Its average (+21.7%) and median (+20.6%) land within a hair of each other — the tell of steady, year-after-year gains rather than one outlier doing the work. That reliability comes with real swings, mind — even November ranges by 22.9% from year to year, so any single year can land far from the average. Crucially, the gain is the stock's own rather than a rising tide's: November has cleared the S&P 500 by +19.3 points above the index. Some of that is a strong month market-wide, mind — November rises for about 62% of stocks — so the tendency is real if not unique.
A few other months pull their weight: May, July, and August have also closed higher more often than not.
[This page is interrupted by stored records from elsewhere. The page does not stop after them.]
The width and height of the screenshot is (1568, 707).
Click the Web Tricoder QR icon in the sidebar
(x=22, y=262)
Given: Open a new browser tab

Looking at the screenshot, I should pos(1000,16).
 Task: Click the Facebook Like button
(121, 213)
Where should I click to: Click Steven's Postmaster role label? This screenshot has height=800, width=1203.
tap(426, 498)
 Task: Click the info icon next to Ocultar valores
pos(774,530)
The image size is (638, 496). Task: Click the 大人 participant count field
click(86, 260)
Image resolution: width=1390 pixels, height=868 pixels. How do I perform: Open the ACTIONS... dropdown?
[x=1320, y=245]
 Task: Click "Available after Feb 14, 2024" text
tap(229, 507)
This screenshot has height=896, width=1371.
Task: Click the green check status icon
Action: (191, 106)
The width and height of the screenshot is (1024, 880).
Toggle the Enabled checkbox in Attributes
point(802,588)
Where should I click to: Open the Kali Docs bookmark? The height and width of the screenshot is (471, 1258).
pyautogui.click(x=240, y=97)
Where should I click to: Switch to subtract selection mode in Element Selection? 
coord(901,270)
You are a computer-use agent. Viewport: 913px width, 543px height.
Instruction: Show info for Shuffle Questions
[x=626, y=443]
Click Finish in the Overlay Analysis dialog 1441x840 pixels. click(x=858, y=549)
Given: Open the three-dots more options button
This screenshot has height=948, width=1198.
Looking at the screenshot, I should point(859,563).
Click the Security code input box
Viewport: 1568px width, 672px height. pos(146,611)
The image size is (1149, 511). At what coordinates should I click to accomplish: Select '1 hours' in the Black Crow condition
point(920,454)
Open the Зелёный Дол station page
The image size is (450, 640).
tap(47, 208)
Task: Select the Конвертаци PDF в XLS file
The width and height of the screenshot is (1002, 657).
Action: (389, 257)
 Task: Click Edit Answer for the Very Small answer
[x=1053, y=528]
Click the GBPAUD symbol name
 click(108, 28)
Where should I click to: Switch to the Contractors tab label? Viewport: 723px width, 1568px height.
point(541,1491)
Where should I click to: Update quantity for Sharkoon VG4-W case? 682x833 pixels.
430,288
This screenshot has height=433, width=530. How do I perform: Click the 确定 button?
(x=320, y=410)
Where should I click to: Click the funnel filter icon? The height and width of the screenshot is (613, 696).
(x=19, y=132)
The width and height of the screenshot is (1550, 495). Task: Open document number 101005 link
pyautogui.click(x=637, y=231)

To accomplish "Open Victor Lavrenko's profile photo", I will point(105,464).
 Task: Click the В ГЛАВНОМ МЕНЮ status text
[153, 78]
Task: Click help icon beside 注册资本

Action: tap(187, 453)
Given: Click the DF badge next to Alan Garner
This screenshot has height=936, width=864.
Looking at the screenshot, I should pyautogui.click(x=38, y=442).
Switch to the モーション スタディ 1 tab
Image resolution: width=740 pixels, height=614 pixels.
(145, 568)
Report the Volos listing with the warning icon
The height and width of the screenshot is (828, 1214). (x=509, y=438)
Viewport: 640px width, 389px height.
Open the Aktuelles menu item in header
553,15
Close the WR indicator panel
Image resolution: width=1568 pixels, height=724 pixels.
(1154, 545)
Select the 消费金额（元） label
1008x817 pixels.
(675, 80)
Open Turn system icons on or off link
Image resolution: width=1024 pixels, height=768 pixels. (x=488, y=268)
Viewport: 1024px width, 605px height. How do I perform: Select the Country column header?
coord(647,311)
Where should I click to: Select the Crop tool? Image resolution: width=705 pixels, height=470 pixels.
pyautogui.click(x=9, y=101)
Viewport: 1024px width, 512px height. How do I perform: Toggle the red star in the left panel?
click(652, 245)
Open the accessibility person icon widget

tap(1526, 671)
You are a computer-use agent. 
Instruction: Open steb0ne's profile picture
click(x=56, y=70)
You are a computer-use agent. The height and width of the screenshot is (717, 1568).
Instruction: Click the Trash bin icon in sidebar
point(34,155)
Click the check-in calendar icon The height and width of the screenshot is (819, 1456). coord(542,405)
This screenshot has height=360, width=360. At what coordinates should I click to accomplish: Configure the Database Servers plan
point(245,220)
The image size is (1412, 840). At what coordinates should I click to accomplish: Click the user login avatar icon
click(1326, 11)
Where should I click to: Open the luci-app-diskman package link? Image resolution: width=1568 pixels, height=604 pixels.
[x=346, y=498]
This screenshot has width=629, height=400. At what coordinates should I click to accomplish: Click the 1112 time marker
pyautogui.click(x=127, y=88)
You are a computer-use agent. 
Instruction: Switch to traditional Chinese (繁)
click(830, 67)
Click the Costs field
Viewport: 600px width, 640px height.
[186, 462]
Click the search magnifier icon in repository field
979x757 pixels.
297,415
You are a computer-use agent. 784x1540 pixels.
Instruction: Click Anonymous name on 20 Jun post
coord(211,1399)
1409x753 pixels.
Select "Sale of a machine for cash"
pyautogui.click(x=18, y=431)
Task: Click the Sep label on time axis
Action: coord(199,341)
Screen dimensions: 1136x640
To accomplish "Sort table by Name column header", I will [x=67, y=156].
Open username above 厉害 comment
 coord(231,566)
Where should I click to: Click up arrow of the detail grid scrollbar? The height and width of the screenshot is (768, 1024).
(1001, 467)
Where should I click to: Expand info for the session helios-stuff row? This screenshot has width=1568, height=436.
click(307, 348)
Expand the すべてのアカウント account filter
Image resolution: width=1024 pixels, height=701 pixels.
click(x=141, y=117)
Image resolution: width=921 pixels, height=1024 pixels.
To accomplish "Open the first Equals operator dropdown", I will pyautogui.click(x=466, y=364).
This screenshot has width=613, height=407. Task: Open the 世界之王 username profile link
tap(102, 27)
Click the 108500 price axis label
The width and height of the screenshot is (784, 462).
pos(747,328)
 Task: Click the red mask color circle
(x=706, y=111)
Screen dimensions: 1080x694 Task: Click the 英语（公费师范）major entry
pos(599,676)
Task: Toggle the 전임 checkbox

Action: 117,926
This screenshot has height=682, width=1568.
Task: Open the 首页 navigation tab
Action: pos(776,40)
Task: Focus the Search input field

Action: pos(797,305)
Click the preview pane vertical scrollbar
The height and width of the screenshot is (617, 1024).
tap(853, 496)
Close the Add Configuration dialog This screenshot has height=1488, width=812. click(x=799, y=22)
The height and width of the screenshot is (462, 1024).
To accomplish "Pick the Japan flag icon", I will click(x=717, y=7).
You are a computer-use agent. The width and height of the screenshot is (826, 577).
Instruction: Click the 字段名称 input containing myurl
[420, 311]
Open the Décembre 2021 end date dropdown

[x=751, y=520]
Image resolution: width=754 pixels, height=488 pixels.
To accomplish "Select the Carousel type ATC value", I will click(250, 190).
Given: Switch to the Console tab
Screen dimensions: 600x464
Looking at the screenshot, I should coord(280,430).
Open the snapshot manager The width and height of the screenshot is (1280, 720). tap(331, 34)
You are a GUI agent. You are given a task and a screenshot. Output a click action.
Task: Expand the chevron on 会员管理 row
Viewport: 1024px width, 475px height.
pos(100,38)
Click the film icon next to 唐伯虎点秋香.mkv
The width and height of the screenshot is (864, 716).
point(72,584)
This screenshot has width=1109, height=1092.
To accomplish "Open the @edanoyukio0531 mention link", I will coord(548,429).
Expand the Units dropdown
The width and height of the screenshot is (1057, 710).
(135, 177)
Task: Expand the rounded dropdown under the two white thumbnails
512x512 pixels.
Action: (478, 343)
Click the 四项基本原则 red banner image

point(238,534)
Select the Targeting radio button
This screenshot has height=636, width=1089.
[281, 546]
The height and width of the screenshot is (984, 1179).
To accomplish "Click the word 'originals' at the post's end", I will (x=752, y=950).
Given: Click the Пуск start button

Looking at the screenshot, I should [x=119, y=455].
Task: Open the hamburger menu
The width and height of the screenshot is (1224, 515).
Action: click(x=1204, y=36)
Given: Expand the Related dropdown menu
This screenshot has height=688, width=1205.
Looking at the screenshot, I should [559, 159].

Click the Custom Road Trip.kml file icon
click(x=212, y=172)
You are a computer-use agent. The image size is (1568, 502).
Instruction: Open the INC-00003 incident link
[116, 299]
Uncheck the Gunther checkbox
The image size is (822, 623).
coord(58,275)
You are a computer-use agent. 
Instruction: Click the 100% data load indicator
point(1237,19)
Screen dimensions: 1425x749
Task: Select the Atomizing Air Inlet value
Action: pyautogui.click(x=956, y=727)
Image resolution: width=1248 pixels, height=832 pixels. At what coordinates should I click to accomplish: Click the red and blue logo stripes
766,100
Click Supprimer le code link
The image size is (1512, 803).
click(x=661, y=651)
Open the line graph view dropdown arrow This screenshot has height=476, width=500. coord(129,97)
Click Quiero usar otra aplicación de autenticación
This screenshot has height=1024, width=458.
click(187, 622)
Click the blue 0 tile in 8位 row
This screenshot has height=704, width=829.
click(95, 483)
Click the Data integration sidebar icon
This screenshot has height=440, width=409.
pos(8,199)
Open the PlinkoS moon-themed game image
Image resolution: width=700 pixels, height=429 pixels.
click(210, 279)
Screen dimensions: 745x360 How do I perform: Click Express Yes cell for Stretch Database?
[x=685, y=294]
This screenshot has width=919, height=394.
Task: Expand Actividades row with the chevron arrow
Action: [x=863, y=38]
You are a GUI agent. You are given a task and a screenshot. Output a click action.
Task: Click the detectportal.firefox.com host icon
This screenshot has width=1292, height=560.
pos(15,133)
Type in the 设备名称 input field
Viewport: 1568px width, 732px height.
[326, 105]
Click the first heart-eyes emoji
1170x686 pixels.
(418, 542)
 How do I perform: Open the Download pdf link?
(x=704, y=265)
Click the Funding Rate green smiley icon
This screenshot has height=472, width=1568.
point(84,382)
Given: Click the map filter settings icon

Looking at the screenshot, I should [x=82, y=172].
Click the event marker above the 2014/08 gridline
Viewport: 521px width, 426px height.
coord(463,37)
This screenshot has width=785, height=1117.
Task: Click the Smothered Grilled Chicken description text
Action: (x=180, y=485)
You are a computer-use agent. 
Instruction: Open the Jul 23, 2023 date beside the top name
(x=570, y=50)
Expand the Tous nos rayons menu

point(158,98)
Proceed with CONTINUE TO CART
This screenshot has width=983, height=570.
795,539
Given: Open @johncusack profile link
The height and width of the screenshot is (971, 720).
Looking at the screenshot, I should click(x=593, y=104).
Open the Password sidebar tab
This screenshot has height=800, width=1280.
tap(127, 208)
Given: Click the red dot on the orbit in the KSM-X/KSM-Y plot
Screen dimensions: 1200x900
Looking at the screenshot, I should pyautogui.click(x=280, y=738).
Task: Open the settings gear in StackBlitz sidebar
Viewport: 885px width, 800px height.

The weaker half of the year is plainer: March has been the soft spot — the weakest of 4 months that average a loss (−12.6%), and the edge isn't year-round — the stock has trailed the S&P 500 in March, May, and October. Its roughest month on record was a −61.0% March in 2020 — a reminder of how hard even a seasonal name can fall.
If anything it has sharpened recently — the last five Novembers run ahead of the earlier years.
The takeaway is less about when to buy than what to expect: November aside, the stock's months offer little reliable tilt. With returns that swing hard year to year, the signal is best held loosely.
Short answers on the stock's best month (November), its worst (March), and whether it really trades seasonally.
Yes, to a pronounced degree. Since 2016 its best month (November, +21.7%) has run well ahead of its worst (March, −12.6%) — the heatmap above shows how steady that gap has been year to year.
November has been the strongest, averaging +21.7% and closing higher in 7 of 10 years since 2016.
It's the weakest, averaging −12.6% — historically a soft spot, though it still varies from year to year.
Explore
These names have the strongest July track records on record — a starting point for comparison.